另一位兄长啧了一声:“你还真带回来了?还回去啊,哪儿有送人咒物的?”
“我要!”我举手,“是类似护身符吗?”
“也行,纸条别撕,还要经常让哥哥检查封印哦?”
“嗯嗯!”我接过那个一手就能握住的小盒子,点头如捣蒜。
——虽然不明白具体原理和缘由,但这算是五条悟给我的礼物吗?
超开心,坚持随身携带,定期让兄长检查封印,每次摸着这个咒物小盒子都开心得冒泡泡。
06.
兄长们陆续升入咒术高专,在家的时间少了很多。
我意识到了升学的严峻。
这个国家的高中不是义务教育,东京对于女生而言尤其惨烈——东京的高中,全部都是男女定员制,男校很多,留给女生的名额极少。想要考上高中,哪怕是私立也要拼了命。
尽管如此,我依旧保持着上课看五条悟发呆的光荣传统,一看就是一整天。然后下课回家拼命学习。在中学三年级那年,勉强考上了一所普通的私立高中。

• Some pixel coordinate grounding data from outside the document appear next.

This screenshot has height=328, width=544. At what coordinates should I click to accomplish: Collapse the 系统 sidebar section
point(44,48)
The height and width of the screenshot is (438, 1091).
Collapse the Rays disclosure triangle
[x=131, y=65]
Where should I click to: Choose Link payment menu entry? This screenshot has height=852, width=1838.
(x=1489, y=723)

女生们都讨论着为什么五条悟不上正经高中,去了名不见经传的高专。我坐在自己的座位上,听着她们的讨论,心底那点儿关于知道咒术的小骄傲又回来了,然后想到那个可怕的咒灵,瞬间又蔫了回去。
不知道是谁八卦扒出来了不得了的事情,大叫着我的名字,问道:“你哥哥好像也去了那所高专吧?和五条同校??”

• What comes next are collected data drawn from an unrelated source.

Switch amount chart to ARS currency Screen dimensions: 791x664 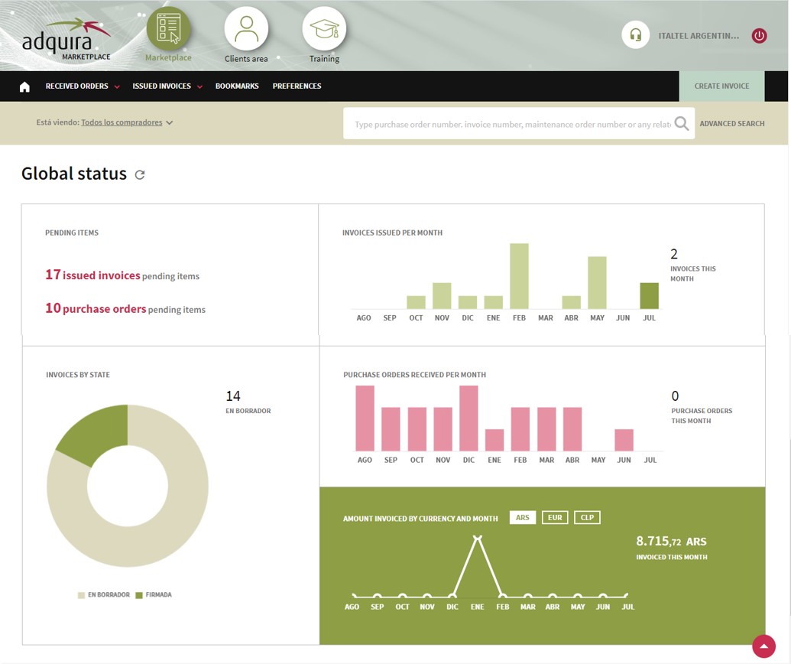(523, 518)
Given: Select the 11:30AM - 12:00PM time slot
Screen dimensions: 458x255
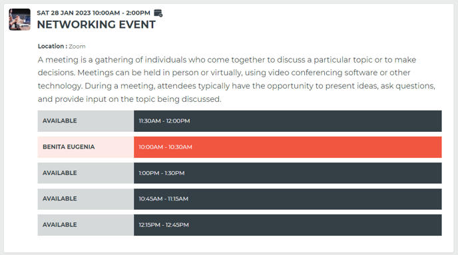Looking at the screenshot, I should (288, 121).
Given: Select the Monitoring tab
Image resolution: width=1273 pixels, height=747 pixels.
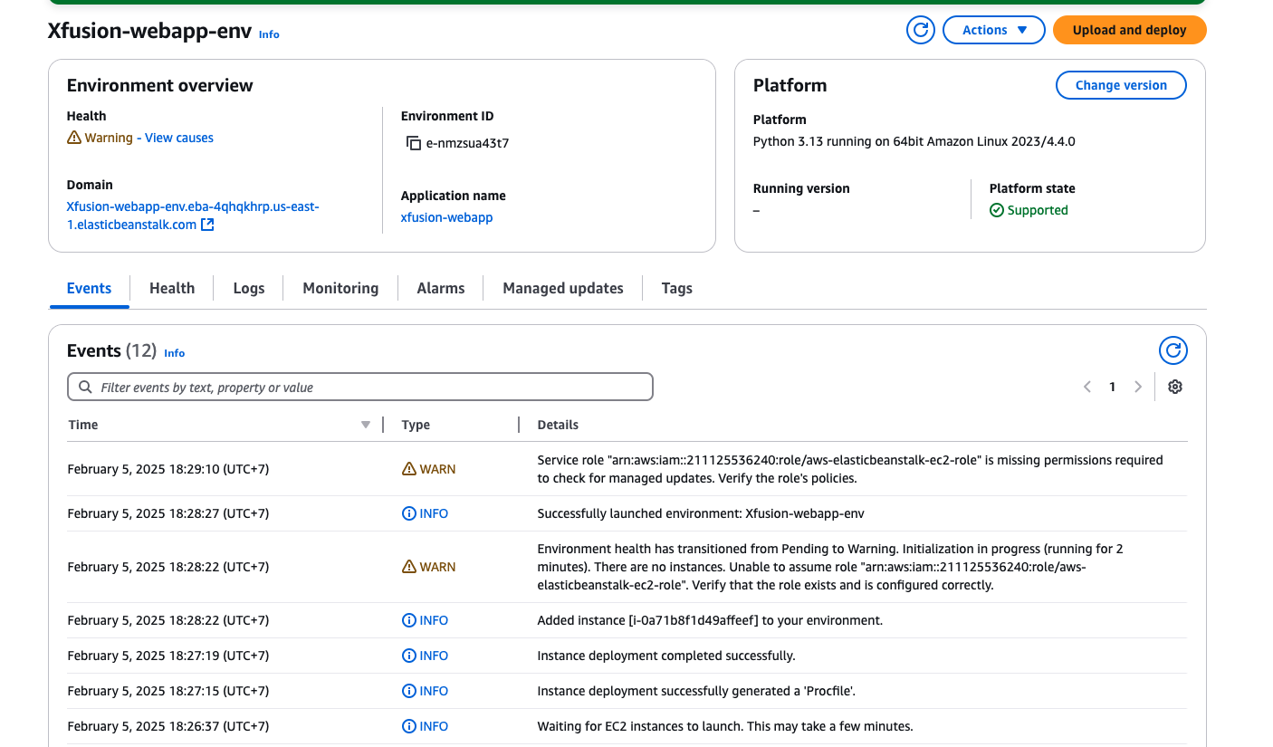Looking at the screenshot, I should click(340, 288).
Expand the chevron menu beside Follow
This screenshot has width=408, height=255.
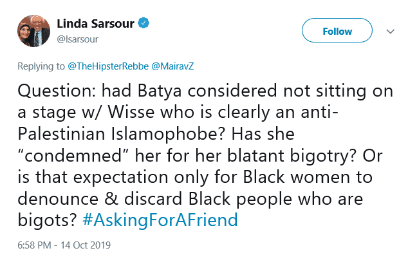[x=391, y=32]
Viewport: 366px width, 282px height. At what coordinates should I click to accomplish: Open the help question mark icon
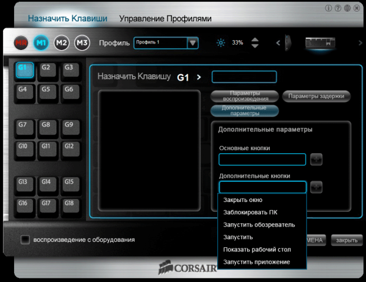tap(338, 8)
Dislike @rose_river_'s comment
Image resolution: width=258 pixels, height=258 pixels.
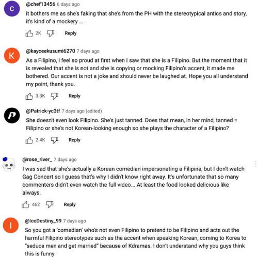coord(50,204)
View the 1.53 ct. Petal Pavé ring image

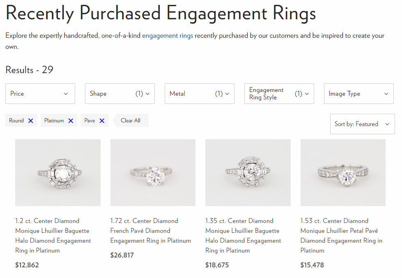pyautogui.click(x=343, y=172)
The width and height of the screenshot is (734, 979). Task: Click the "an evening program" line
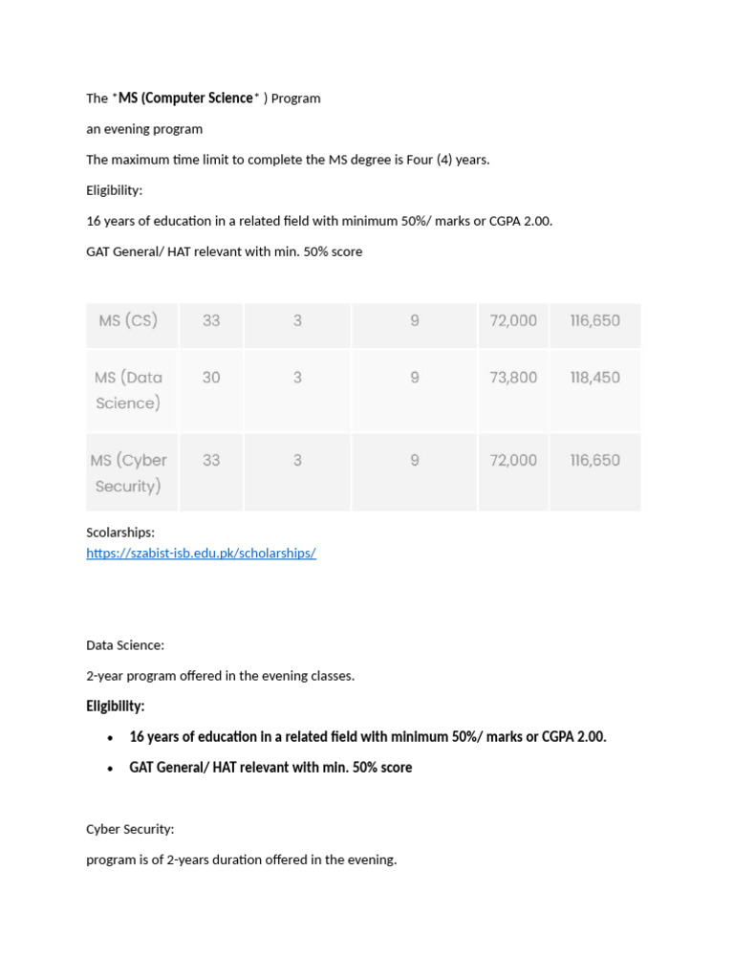[x=144, y=129]
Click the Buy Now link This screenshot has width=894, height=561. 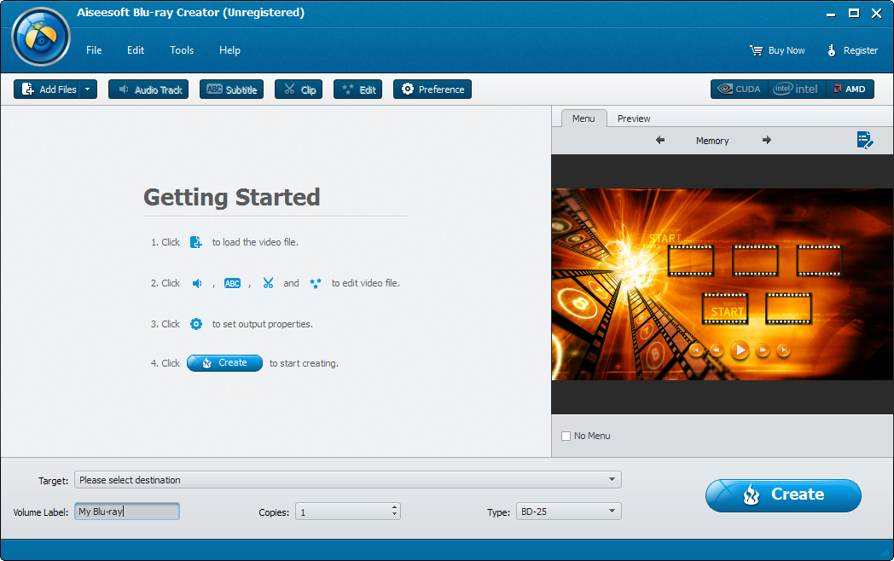click(776, 50)
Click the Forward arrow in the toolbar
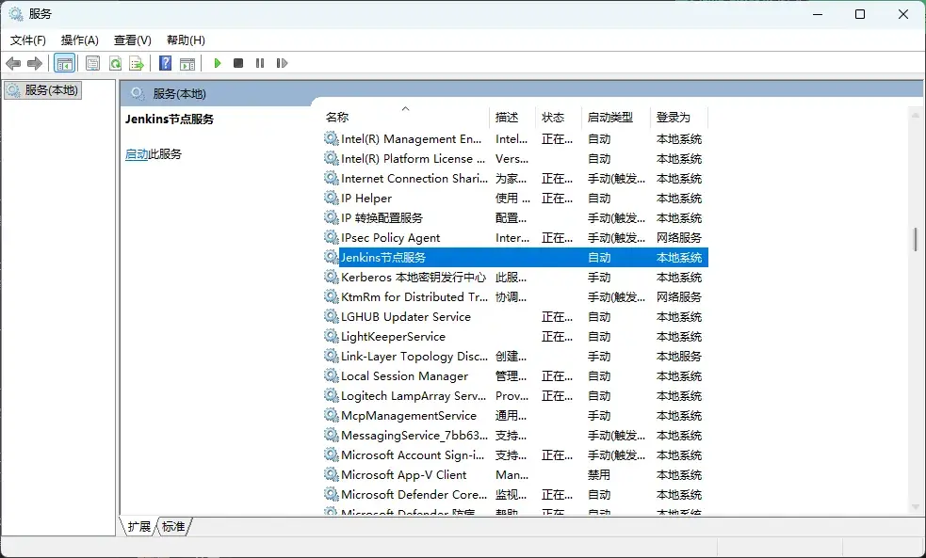This screenshot has width=926, height=558. pyautogui.click(x=35, y=63)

然后,这群平时也不怎么熟悉的女生们就围了上来,围着我问这问那,甚至还突然姐妹相称,让我通过我的兄长帮她们在高中时代继续追五条悟。
我整个人就尬在人群中间,手里握着那个装着咒物的小盒子,不知道该说什么。
好在五条悟推门走进教室又吸引了她们的注意力,我趴在桌子上重重吐出一口气。真好啊……无论他在哪里都是人群的焦点……
07.
中学毕业典礼那天,向五条悟告白的人甚至排起了队。
有拿花束的,最可怕的还有人拿了钻戒。
以我对他的了解,我以为五条悟会被烦到直接走人,却没想到他现场表演起了嘤嘤怪,引得女老师都跟着表演告白现场。场面一时间控制不住,欢乐喜剧人,欢乐喜剧人.jpg
我低头看了看自己那平平无奇的一封情书,轻叹一口气,把它放到书包里,拿着自己的毕业证书早早回家。

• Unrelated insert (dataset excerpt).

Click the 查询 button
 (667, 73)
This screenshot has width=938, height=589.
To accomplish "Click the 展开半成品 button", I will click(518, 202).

最后也不知道他的纽扣给了谁。我只知道,从此以后,他会像兄长一样走上职业咒术师的道路,与我这种普通得不能再普通的人彻底生活在两个世界。
有时候也会想,那些不知道咒术存在的女生们,面对梦想更幸福吧。
08.
高中生活比我想象中的要无聊。
现实哪里有那么多漫画情节。想要努力考大学的人从一年级就开始拼命上辅导班,想要混日子的人自得其乐,想要谈恋爱的人……反正不是我。
我拒绝了同学的表白。
虽然身处不同的世界,但,在认识过五条悟后,他真的拉高了看同龄男性的标准——指脸。
偶尔也能从兄长们那里听到同校的五条悟的事。说是比中学时还要叛逆,性格歪到了奇怪的方向。但是,拥有六眼,当之无愧的“最强”。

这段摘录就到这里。